Content starts

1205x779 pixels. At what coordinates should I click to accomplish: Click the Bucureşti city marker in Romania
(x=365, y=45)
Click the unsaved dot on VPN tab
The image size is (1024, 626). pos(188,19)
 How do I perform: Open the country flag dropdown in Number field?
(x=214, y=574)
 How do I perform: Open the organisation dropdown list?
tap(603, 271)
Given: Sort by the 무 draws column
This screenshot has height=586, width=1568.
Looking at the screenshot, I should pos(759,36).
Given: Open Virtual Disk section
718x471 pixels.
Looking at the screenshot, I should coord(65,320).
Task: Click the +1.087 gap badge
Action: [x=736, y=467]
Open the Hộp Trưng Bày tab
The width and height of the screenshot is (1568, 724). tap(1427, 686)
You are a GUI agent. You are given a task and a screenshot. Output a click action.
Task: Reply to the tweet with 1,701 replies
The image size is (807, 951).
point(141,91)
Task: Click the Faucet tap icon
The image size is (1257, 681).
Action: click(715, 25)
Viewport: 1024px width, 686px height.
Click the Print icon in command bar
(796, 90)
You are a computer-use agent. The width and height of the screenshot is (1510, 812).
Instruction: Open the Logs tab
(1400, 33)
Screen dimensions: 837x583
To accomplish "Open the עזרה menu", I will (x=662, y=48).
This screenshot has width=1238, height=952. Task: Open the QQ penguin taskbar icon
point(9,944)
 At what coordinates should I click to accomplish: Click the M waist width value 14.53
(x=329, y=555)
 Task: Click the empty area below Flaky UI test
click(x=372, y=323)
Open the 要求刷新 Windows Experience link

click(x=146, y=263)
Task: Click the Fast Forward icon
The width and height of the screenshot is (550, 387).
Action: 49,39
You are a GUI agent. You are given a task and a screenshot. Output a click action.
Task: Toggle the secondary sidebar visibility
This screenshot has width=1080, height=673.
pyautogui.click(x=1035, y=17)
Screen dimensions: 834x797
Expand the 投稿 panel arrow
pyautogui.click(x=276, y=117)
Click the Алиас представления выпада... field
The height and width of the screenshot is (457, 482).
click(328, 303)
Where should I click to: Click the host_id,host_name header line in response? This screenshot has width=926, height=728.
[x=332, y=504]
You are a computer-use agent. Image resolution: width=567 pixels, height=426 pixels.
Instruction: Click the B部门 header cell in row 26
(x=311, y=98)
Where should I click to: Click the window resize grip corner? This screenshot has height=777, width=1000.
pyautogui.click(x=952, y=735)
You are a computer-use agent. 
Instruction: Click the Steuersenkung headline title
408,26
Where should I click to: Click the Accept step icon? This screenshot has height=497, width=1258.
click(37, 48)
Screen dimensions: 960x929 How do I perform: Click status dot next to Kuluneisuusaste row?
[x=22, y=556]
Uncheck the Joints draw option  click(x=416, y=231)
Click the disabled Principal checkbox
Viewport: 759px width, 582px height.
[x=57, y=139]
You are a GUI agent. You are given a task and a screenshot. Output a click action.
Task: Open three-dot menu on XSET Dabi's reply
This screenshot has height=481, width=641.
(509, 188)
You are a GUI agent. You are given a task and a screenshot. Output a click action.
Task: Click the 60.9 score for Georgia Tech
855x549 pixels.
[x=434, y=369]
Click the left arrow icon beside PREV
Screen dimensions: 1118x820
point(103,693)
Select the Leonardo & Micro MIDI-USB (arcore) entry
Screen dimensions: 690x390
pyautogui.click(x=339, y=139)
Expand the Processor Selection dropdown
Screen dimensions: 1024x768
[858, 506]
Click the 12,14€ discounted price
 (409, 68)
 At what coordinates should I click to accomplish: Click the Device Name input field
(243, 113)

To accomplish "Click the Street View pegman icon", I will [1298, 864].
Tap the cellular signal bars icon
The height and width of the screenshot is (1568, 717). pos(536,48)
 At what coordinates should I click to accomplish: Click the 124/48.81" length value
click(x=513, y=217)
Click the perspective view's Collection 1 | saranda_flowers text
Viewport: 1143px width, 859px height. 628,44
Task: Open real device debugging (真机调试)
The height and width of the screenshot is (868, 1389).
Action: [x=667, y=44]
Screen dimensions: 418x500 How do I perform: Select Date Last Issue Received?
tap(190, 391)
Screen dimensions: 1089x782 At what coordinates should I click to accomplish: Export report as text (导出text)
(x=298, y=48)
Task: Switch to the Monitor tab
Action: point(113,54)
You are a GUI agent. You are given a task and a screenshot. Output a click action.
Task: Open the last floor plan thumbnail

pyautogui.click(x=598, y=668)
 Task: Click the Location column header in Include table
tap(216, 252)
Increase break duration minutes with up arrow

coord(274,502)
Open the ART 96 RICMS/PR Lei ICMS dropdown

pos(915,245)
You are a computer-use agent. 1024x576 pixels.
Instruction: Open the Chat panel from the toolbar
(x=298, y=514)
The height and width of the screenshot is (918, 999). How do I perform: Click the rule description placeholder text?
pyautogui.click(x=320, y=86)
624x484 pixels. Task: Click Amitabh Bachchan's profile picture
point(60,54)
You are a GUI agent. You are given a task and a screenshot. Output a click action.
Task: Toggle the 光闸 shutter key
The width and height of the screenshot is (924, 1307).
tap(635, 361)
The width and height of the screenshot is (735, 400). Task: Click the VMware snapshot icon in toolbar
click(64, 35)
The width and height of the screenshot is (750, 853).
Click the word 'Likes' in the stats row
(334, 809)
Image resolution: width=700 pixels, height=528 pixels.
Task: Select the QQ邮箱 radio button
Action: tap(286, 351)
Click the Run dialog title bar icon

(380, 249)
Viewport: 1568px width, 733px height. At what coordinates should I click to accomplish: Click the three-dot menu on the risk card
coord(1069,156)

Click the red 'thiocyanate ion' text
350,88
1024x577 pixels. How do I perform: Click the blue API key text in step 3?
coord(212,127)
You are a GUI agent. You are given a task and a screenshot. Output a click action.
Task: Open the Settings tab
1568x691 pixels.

Content ends

**Task details:**
Write out the data once more, word for word.

**Answer section:**
1205x779 pixels. At what coordinates should I click to accomplish: Click the Bucureşti city marker in Romania
(x=365, y=45)
Click the unsaved dot on VPN tab
The image size is (1024, 626). pos(188,19)
 How do I perform: Open the country flag dropdown in Number field?
(x=214, y=574)
 How do I perform: Open the organisation dropdown list?
tap(603, 271)
Given: Sort by the 무 draws column
This screenshot has height=586, width=1568.
Looking at the screenshot, I should pos(759,36).
Given: Open Virtual Disk section
718x471 pixels.
Looking at the screenshot, I should coord(65,320).
Task: Click the +1.087 gap badge
Action: [x=736, y=467]
Open the Hộp Trưng Bày tab
The width and height of the screenshot is (1568, 724). tap(1427, 686)
You are a GUI agent. You are given a task and a screenshot. Output a click action.
Task: Reply to the tweet with 1,701 replies
The image size is (807, 951).
point(141,91)
Task: Click the Faucet tap icon
The image size is (1257, 681).
Action: click(715, 25)
Viewport: 1024px width, 686px height.
Click the Print icon in command bar
(796, 90)
You are a computer-use agent. The width and height of the screenshot is (1510, 812).
Instruction: Open the Logs tab
(1400, 33)
Screen dimensions: 837x583
To accomplish "Open the עזרה menu", I will (x=662, y=48).
This screenshot has width=1238, height=952. Task: Open the QQ penguin taskbar icon
point(9,944)
 At what coordinates should I click to accomplish: Click the M waist width value 14.53
(x=329, y=555)
 Task: Click the empty area below Flaky UI test
click(x=372, y=323)
Open the 要求刷新 Windows Experience link

click(x=146, y=263)
Task: Click the Fast Forward icon
The width and height of the screenshot is (550, 387).
Action: 49,39
You are a GUI agent. You are given a task and a screenshot. Output a click action.
Task: Toggle the secondary sidebar visibility
This screenshot has width=1080, height=673.
pyautogui.click(x=1035, y=17)
Screen dimensions: 834x797
Expand the 投稿 panel arrow
pyautogui.click(x=276, y=117)
Click the Алиас представления выпада... field
The height and width of the screenshot is (457, 482).
click(328, 303)
Where should I click to: Click the host_id,host_name header line in response? This screenshot has width=926, height=728.
[x=332, y=504]
You are a computer-use agent. Image resolution: width=567 pixels, height=426 pixels.
Instruction: Click the B部门 header cell in row 26
(x=311, y=98)
Where should I click to: Click the window resize grip corner? This screenshot has height=777, width=1000.
pyautogui.click(x=952, y=735)
You are a computer-use agent. 
Instruction: Click the Steuersenkung headline title
408,26
Where should I click to: Click the Accept step icon? This screenshot has height=497, width=1258.
click(37, 48)
Screen dimensions: 960x929 How do I perform: Click status dot next to Kuluneisuusaste row?
[x=22, y=556]
Uncheck the Joints draw option  click(x=416, y=231)
Click the disabled Principal checkbox
Viewport: 759px width, 582px height.
[x=57, y=139]
You are a GUI agent. You are given a task and a screenshot. Output a click action.
Task: Open three-dot menu on XSET Dabi's reply
This screenshot has height=481, width=641.
(509, 188)
You are a GUI agent. You are given a task and a screenshot. Output a click action.
Task: Click the 60.9 score for Georgia Tech
855x549 pixels.
[x=434, y=369]
Click the left arrow icon beside PREV
Screen dimensions: 1118x820
point(103,693)
Select the Leonardo & Micro MIDI-USB (arcore) entry
Screen dimensions: 690x390
pyautogui.click(x=339, y=139)
Expand the Processor Selection dropdown
Screen dimensions: 1024x768
[858, 506]
Click the 12,14€ discounted price
 (409, 68)
 At what coordinates should I click to accomplish: Click the Device Name input field
(243, 113)

To accomplish "Click the Street View pegman icon", I will [1298, 864].
Tap the cellular signal bars icon
The height and width of the screenshot is (1568, 717). pos(536,48)
 At what coordinates should I click to accomplish: Click the 124/48.81" length value
click(x=513, y=217)
Click the perspective view's Collection 1 | saranda_flowers text
Viewport: 1143px width, 859px height. 628,44
Task: Open real device debugging (真机调试)
The height and width of the screenshot is (868, 1389).
Action: [x=667, y=44]
Screen dimensions: 418x500 How do I perform: Select Date Last Issue Received?
tap(190, 391)
Screen dimensions: 1089x782 At what coordinates should I click to accomplish: Export report as text (导出text)
(x=298, y=48)
Task: Switch to the Monitor tab
Action: point(113,54)
You are a GUI agent. You are given a task and a screenshot. Output a click action.
Task: Open the last floor plan thumbnail

pyautogui.click(x=598, y=668)
 Task: Click the Location column header in Include table
tap(216, 252)
Increase break duration minutes with up arrow

coord(274,502)
Open the ART 96 RICMS/PR Lei ICMS dropdown

pos(915,245)
You are a computer-use agent. 1024x576 pixels.
Instruction: Open the Chat panel from the toolbar
(x=298, y=514)
The height and width of the screenshot is (918, 999). How do I perform: Click the rule description placeholder text?
pyautogui.click(x=320, y=86)
624x484 pixels. Task: Click Amitabh Bachchan's profile picture
point(60,54)
You are a GUI agent. You are given a task and a screenshot. Output a click action.
Task: Toggle the 光闸 shutter key
The width and height of the screenshot is (924, 1307).
tap(635, 361)
The width and height of the screenshot is (735, 400). Task: Click the VMware snapshot icon in toolbar
click(64, 35)
The width and height of the screenshot is (750, 853).
Click the word 'Likes' in the stats row
(334, 809)
Image resolution: width=700 pixels, height=528 pixels.
Task: Select the QQ邮箱 radio button
Action: tap(286, 351)
Click the Run dialog title bar icon

(380, 249)
Viewport: 1568px width, 733px height. At what coordinates should I click to accomplish: Click the three-dot menu on the risk card
coord(1069,156)

Click the red 'thiocyanate ion' text
350,88
1024x577 pixels. How do I perform: Click the blue API key text in step 3?
coord(212,127)
You are a GUI agent. You are given a task and a screenshot. Output a click action.
Task: Open the Settings tab
1568x691 pixels.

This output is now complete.